How to run GPT4ALL in a private cloud

4 min readJun 1, 2023

TLDR; check out https://github.com/drbh/gmessage for the latest code

Background

Large language models like ChatGPT and LlaMA are amazing technologies that are kinda like calculators for simple knowledge task like writing text or code.

I wont get into the weeds, but at the core, these technologies are using precise statistical analysis to generate text that is most likely to occur next.

The models can do this, because they have seen a large amount of text (way more text than any human can read) and they optimize their statistical guesses using the text as the source of truth.

LLM’s have already proven very helpful for a number of tasks, but because of their technical complexity there are very few providers of these models.

Fortunately, some really smart people have deciphered the open source models shared by large organizations and reduced their size and hardware requirements by drastic amounts. Resulting in the ability to run these models on everyday machines.

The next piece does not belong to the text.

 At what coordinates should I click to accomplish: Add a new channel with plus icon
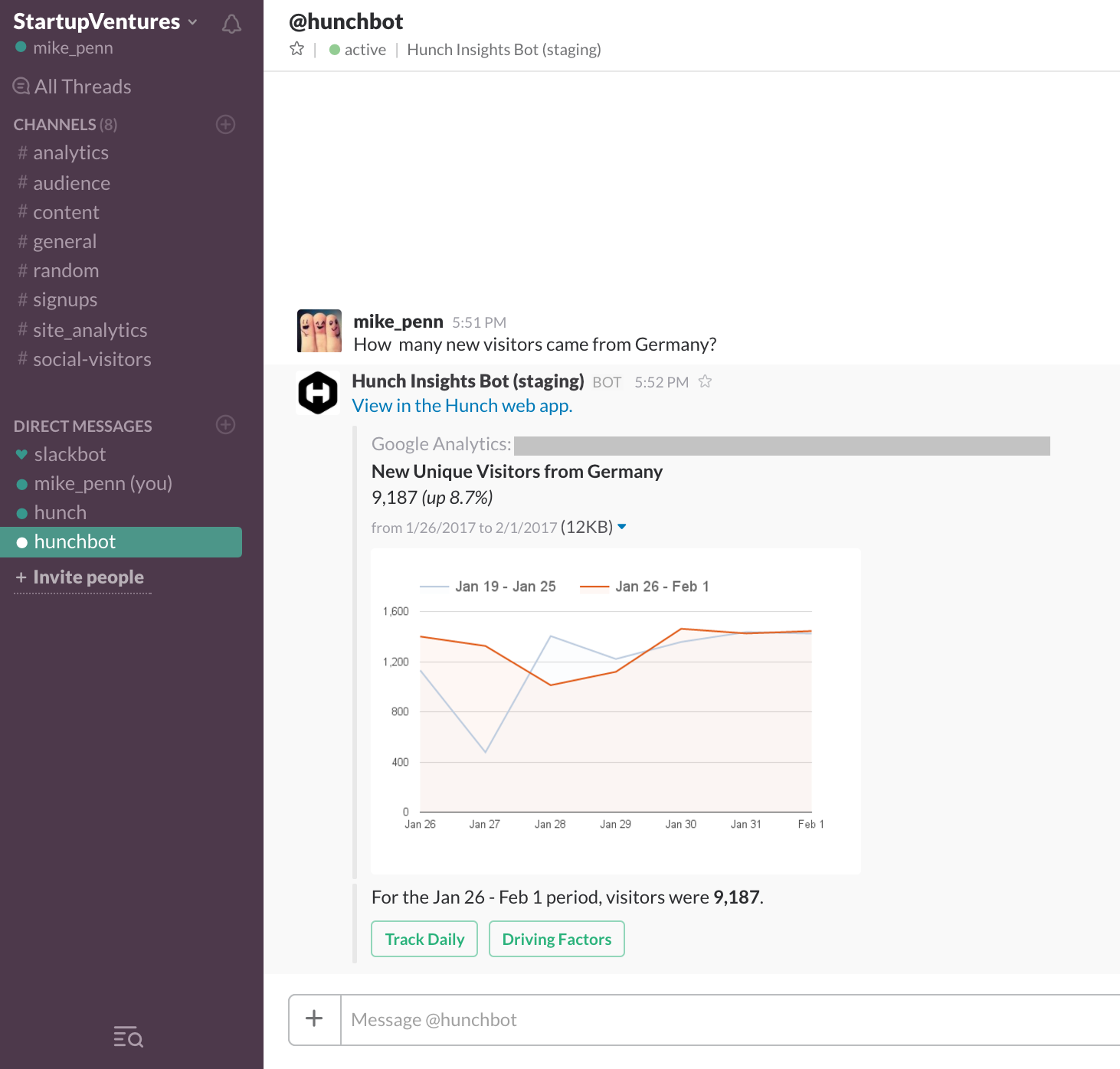click(x=225, y=124)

I especially want to point out the work done by ggerganov; llama.cpp which enables much of the low left mathematical operations, and Nomic AI’s GPT4ALL which provide a comprehensive layer to interact with many LLM models. I encourage the readers to check out these awesome projects!

In addition to running models locally, I’ve been seeking a way to run my own LLM in a personal private network and interact with it in my browser similar to ChatGPT.

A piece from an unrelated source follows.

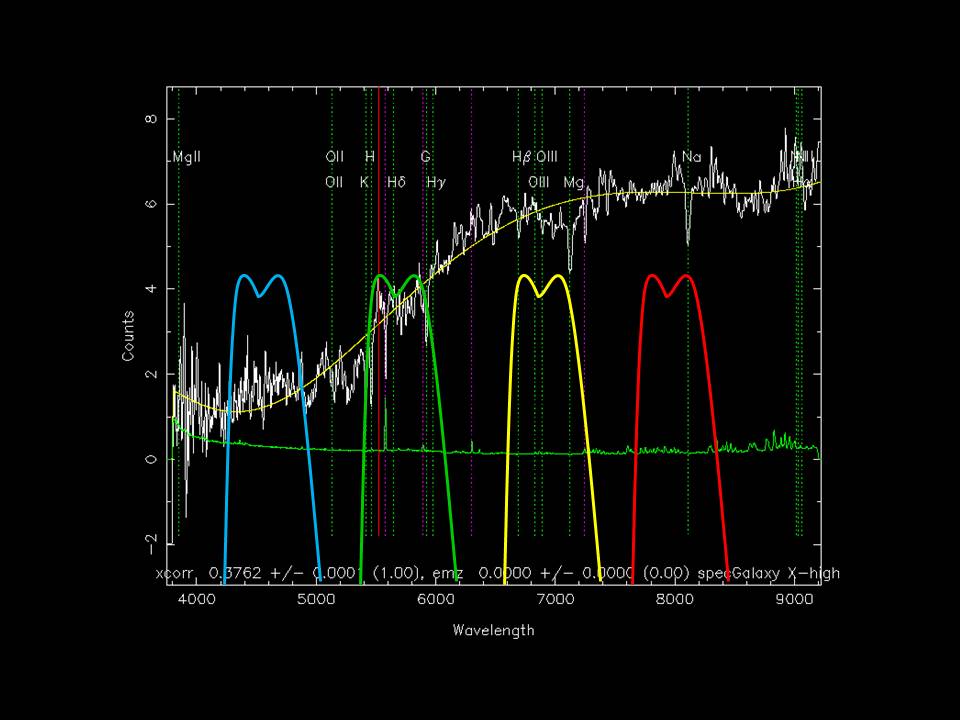Screen dimensions: 960x720
Task: Click the Mg line label
Action: coord(573,182)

Since GPT4ALL had just released their Golang bindings I thought it might be a fun project to build a small server and web app to serve this use case.

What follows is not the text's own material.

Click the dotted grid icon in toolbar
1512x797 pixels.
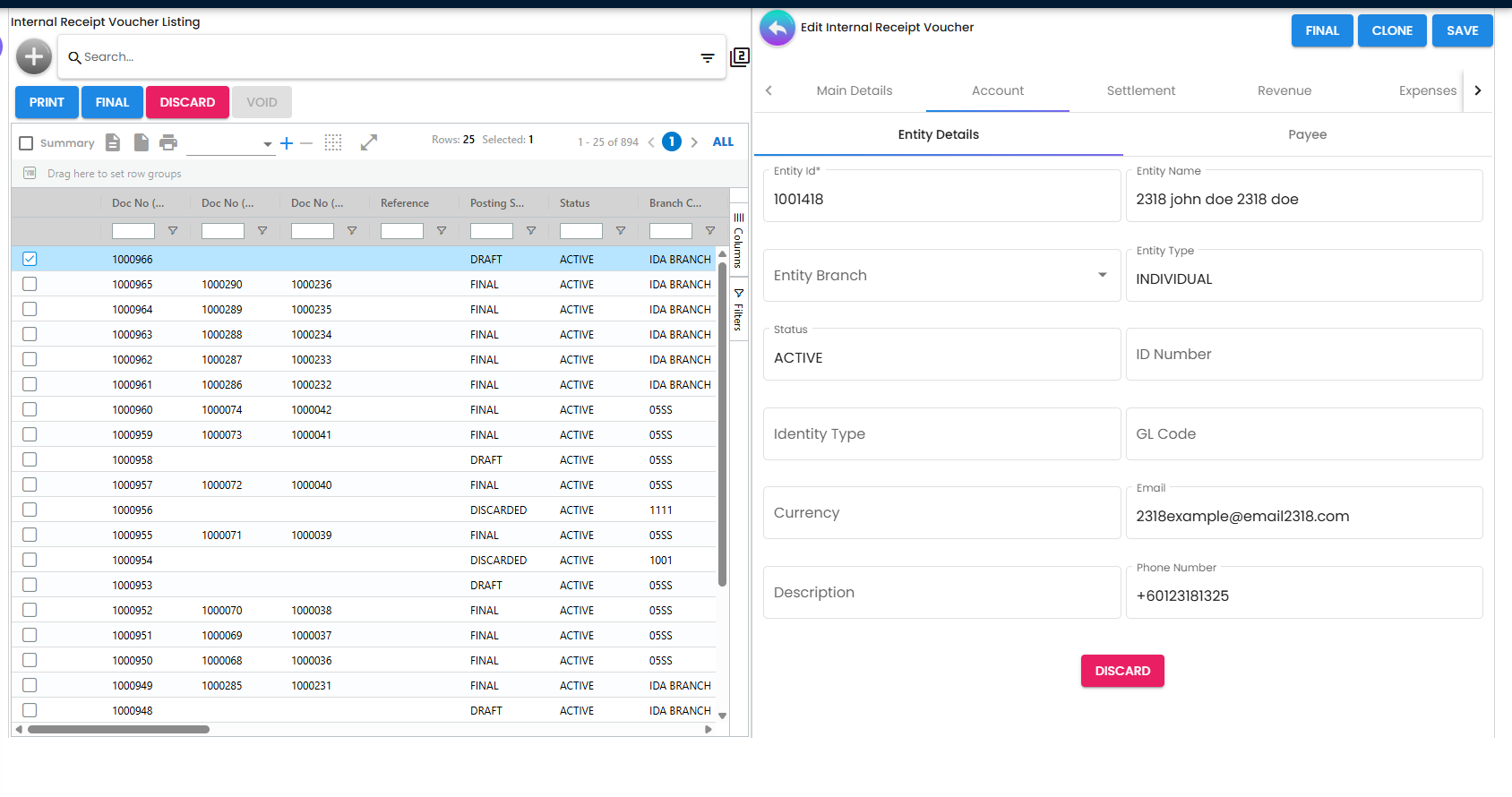(333, 142)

Later that day gmessage was born: https://github.com/drbh/gmessage

gmessage is yet another web interface for gpt4all with a couple features that I found useful like search history, model manager, themes and a topbar app.

While the application is still in it’s early days the app is reaching a point where it might be fun and useful to others, and maybe inspire some Golang or Svelte devs to come hack along on open source AI tech!

What’s the end result

Before scrolling down and dedicating 5 minutes to setting this up, what is the end result? Whadda I get?

🔍 Search

🎨 Themes

⚙️ Model Download Manager

There are other features currently implemented like text-to-speech and both a desktop and web version. As well as many more features being worked on now.

How to run right now

docker run -p 10999:10999 drbh/gmessage:v0.0.0

or if you just want to see the UI and test it out you can test it here

https://gmessage.xyz

How to deploy in your own cloud

First clone the repo

git clone https://github.com/drbh/gmessages.git

Next, since we want to deploy this remotely we’ll need to use a cloud provider.

For simplicity and low cost we’ll use Fly.io to deploy our Dockerfile with only a few commands

fly launch

Great! That was easy, now we just wait for the process to complete and fly will share a custom url with you.

Note; you’re server is not secured by any authorization or authentication so anyone who has that link can use your LLM.

Additionally if you want to run it via docker you can use the following commands.

docker build -t gmessage .
docker run -p 10999:10999 gmessage

In production its important to secure you’re resources behind a auth service or currently I simply run my LLM within a person VPN so only my devices can access it.

If you’re interested or currently building large distributed networks with open source LLM’s please reach out!

Conclusion

It’s early days for open source LLMs and privacy preserving AIs. While the models are not perfect now, progress is happening fast and every day new advancements are made!

Its also early days for gmessage and we can use all the help we can get to build a fun and helpful chat interface, please think about contributing or trying out the project!